------ Reading passage

Monday, September 13, 2010

Pakistani Insurgent Group Expands in Afghanistan

Time.com
There was nothing unfamiliar about last month's hours-long gun battle between Afghan security forces and insurgents in Nuristan province - except the identity of some of the militants. Of the 40 or so fighters killed, Gen. Mohammad Zaman Mahmoodzai, head of Afghanistan's border security force, says about a quarter had carried documents implicating them as members of Lashkar-e-Taiba (LeT), a Pakistan-based outfit better known for its role in the Kashmir insurgency and the 2008 Mumbai terror attacks.

The general claims that recent months have seen a steady increase of violent clashes in the east that have yielded a higher ratio of Pakistanis and other foreigners among the insurgent casualties. That, he says, is proof of the nominally Kashmir-oriented group's growing involvement in Afghanistan. The trend is confirmed by U.S. military officials, who say that well-trained LeT fighters are bringing deadlier tools and tactics to the war's second-fiercest front.

With NATO's attention fixed on the southern battle zone where the Taliban is strongest, the LeT, or "Army of the Pure," has aligned with a host of militant groups that have ramped up attacks against Afghan and U.S. forces in the borderlands and beyond. Since they began tracking the group's involvement in Afghanistan in 2008, U.S. officials say the LeT has expanded from a small presence in Kunar province to multiple cells in at least five provinces, actively collaborating with everyone from the Afghan Taliban to the Haqqani network. Kunar and Nuristan remain their focal point, provinces where the U.S. military shut down several remote, heavily targeted bases in the past year. But when NATO in July announced the arrest of two Taliban commanders accused of aiding the LeT, a statement noted the influx of LeT foot soldiers in Nangarhar province, an important commercial center and military supply route. A spike in suicide- and roadside bomb attacks against convoys and government officials have disrupted the once stable area, and Afghan security officials allege the LeT is providing fake documents to attackers.

------------

— What you need to do —
- A) Rewrite the paragraph beginning "The general claims that recent months" from the article on Lashkar-e-Taiba in Afghanistan as a shorter version that keeps its main facts.
- B) Extend the article on Lashkar-e-Taiba in Afghanistan with a continuation that begins after its final sentence.

------ Provided material

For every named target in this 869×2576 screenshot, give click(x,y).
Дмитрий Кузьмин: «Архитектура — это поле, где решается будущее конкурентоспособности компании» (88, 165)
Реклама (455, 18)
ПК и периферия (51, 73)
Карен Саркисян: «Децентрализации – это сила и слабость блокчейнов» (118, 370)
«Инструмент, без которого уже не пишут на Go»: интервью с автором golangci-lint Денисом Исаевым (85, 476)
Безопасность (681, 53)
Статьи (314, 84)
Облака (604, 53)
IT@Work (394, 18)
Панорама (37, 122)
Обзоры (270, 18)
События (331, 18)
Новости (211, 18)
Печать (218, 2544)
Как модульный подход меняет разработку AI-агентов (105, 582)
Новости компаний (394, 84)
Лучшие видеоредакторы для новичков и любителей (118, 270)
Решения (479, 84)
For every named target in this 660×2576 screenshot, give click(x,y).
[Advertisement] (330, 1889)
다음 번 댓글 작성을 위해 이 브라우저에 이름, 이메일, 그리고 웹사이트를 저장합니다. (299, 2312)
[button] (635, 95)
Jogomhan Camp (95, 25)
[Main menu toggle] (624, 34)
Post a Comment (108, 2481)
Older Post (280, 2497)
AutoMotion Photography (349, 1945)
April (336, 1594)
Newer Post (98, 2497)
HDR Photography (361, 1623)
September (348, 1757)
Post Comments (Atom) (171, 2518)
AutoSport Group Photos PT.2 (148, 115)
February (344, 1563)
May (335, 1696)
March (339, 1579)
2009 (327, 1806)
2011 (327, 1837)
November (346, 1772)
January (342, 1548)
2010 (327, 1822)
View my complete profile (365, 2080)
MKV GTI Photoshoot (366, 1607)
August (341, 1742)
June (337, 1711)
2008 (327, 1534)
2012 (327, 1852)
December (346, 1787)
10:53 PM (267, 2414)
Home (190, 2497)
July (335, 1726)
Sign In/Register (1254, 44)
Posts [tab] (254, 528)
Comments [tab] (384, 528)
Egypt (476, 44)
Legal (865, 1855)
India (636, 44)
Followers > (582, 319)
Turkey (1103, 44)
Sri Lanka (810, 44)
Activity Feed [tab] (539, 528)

------------

— Solved tasks —
- A) According to the general, clashes in the east have risen steadily in recent months, and a larger share of the insurgents killed have been Pakistanis and other foreigners. He views this as proof that LeT, nominally focused on Kashmir, is becoming more involved in Afghanistan. U.S. military officials confirm the trend and say well-trained LeT fighters are bringing deadlier tools and tactics to the war's second-fiercest front.

- B)
Originally nurtured by Pakistan's spy agency, the Inter-Services Intelligence (ISI), as a proxy force to drive India out of Kashmir, the LeT has since raised its profile with spectacular strikes on India's parliament and commercial capital. It was banned by the Pakistani government in 2002 under pressure from the U.S., although the organization continues to operate freely there via thinly disguised front organizations.

But according to Stephen Tankel, a U.S.-based analyst and author of the book Storming the World Stage: The Story of Lashkar-e-Taiba, "Lashkar was never just a Kashmir-centric organization and always had ambitions beyond the region." Today, he explains, some cadres are motivated by anti-Indian sentiment; others want to wage war against America. Because of increased Indian influence in the government of post-Taliban Afghanistan, these jihadist desires converge. And while India remains its main enemy, anti-Western activity by the LeT is nothing new - as the arrest of operatives as far away as the United States shows. "What we're seeing now is an acceleration of trends that have been in place," Tankel says, "rather than Lashkar trying to go in a new direction."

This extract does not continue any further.